___ Provided passage

Again, I like America.  I really, really loved her in Young Avengers, but that whole run was amazing.  And I keep reading great things about Gabby Rivera's novel; she is Latina, queer, and a writer who's book was lauded by Roxanne Gay.   So I went into this, figuring it probably would be five stars. 


I ended up liking this, loving some of the concepts, but not quite enough to give it five stars.   America wants to go to college to better herself, and her girlfriend, Lisa, has suddenly decided not to make the move with her.   America is angry, mostly because they'd spoken about this before and Lisa always seemed to be fine with this plan.   I want you to be happy, Lisa says, but I think this is your journey and not mine - and I only said I'd go so you'd be happy.   I actually like that Lisa realizes that she can't sacrifice her own happiness or journey for America's, and I think that's healthy.   I don't think America had the best reaction ever, although I understand why she lashed out like she did: she was blindsided, and truly cares for Lisa.   Losing her so suddenly must be crushing and it's not a huge shock that anger was her reaction.

______
___ Listed records

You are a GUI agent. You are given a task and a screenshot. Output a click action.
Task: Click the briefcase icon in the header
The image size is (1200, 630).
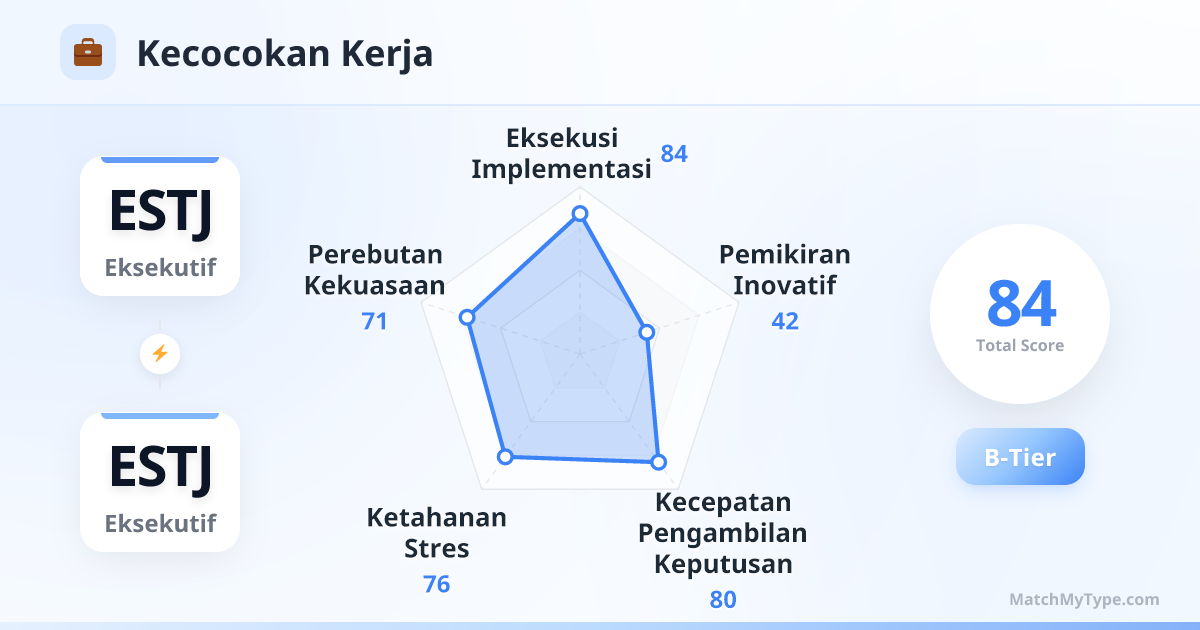click(88, 52)
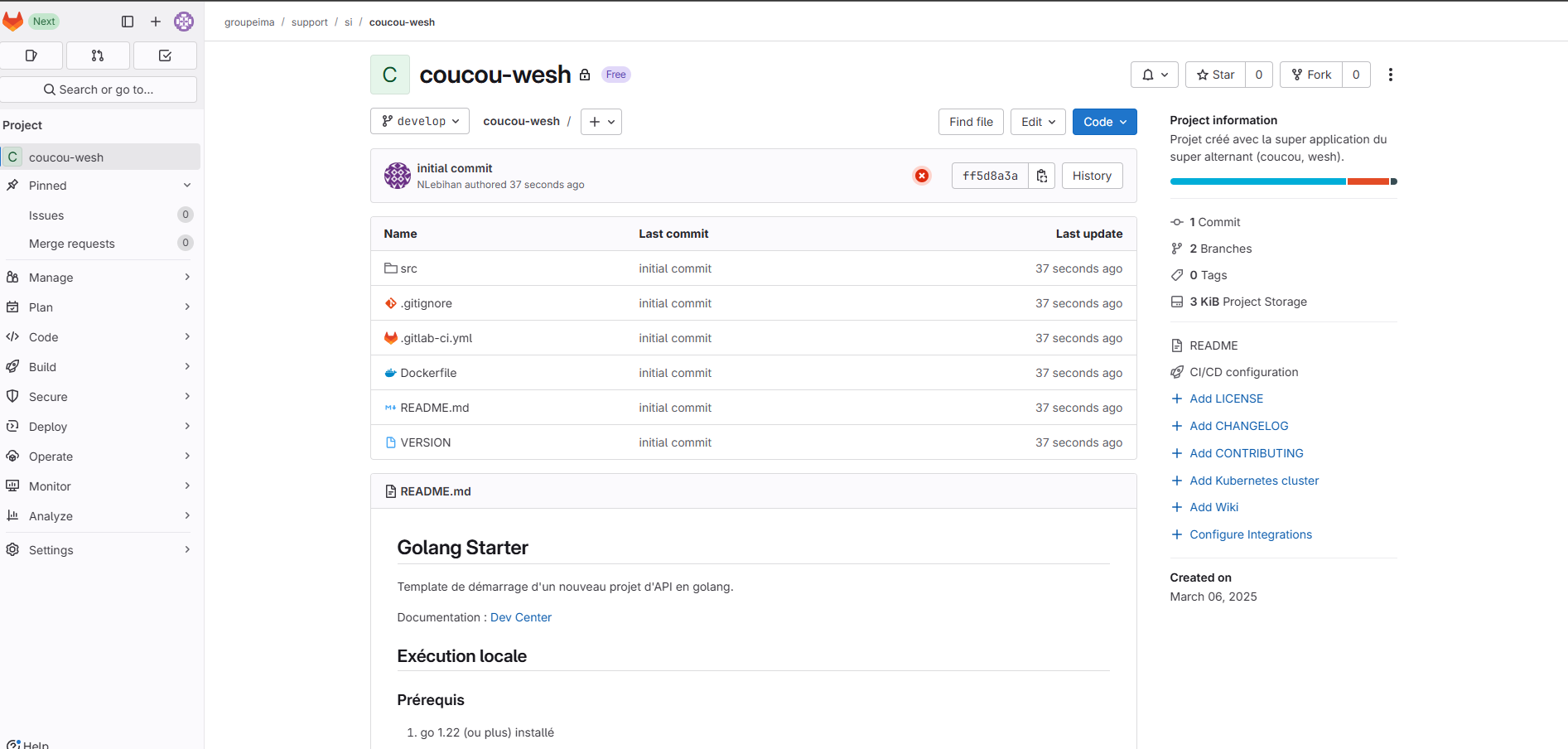Toggle Star on the project
This screenshot has width=1568, height=749.
click(x=1215, y=75)
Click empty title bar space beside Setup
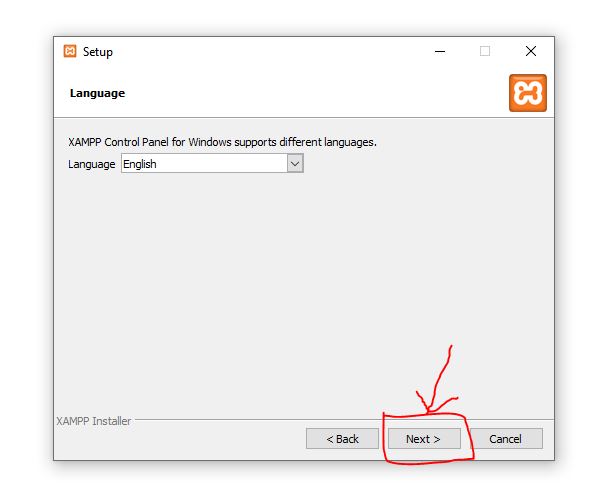The image size is (595, 501). 266,51
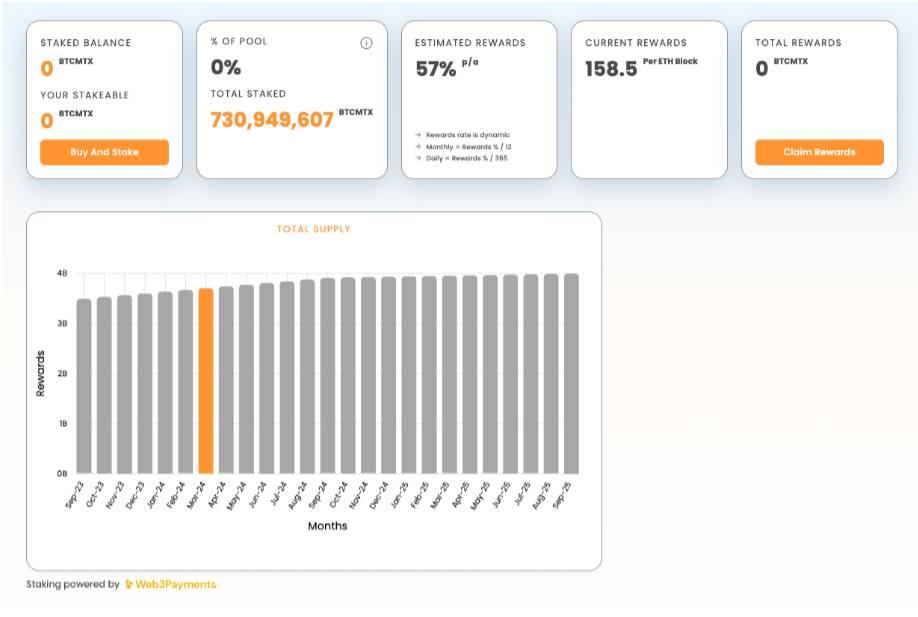Image resolution: width=918 pixels, height=617 pixels.
Task: Click the Monthly rewards arrow bullet
Action: pos(418,146)
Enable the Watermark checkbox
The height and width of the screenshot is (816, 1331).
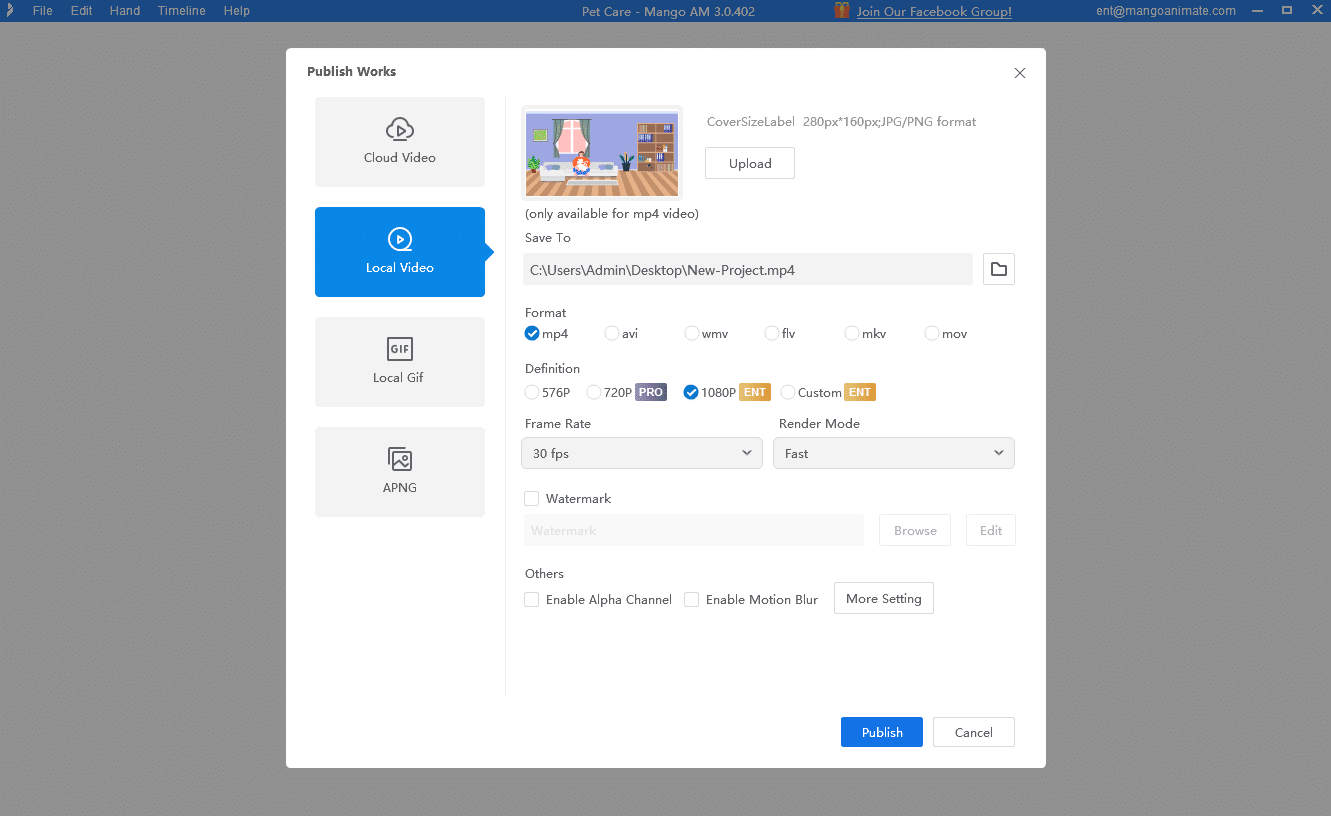click(532, 499)
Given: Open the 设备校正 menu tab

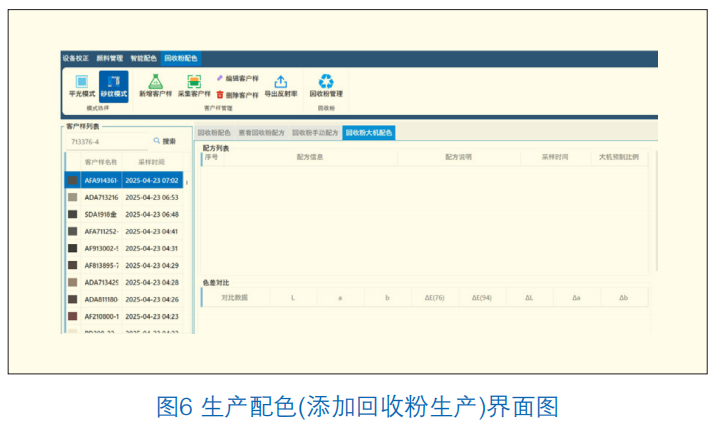Looking at the screenshot, I should click(76, 58).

______

#### What you are asked to do:
Reproduce the review of the America comic at the top of the page word for word, from start to finish.

#### Final result:
Again, I like America.  I really, really loved her in Young Avengers, but that whole run was amazing.  And I keep reading great things about Gabby Rivera's novel; she is Latina, queer, and a writer who's book was lauded by Roxanne Gay.   So I went into this, figuring it probably would be five stars. 


I ended up liking this, loving some of the concepts, but not quite enough to give it five stars.   America wants to go to college to better herself, and her girlfriend, Lisa, has suddenly decided not to make the move with her.   America is angry, mostly because they'd spoken about this before and Lisa always seemed to be fine with this plan.   I want you to be happy, Lisa says, but I think this is your journey and not mine - and I only said I'd go so you'd be happy.   I actually like that Lisa realizes that she can't sacrifice her own happiness or journey for America's, and I think that's healthy.   I don't think America had the best reaction ever, although I understand why she lashed out like she did: she was blindsided, and truly cares for Lisa.   Losing her so suddenly must be crushing and it's not a huge shock that anger was her reaction.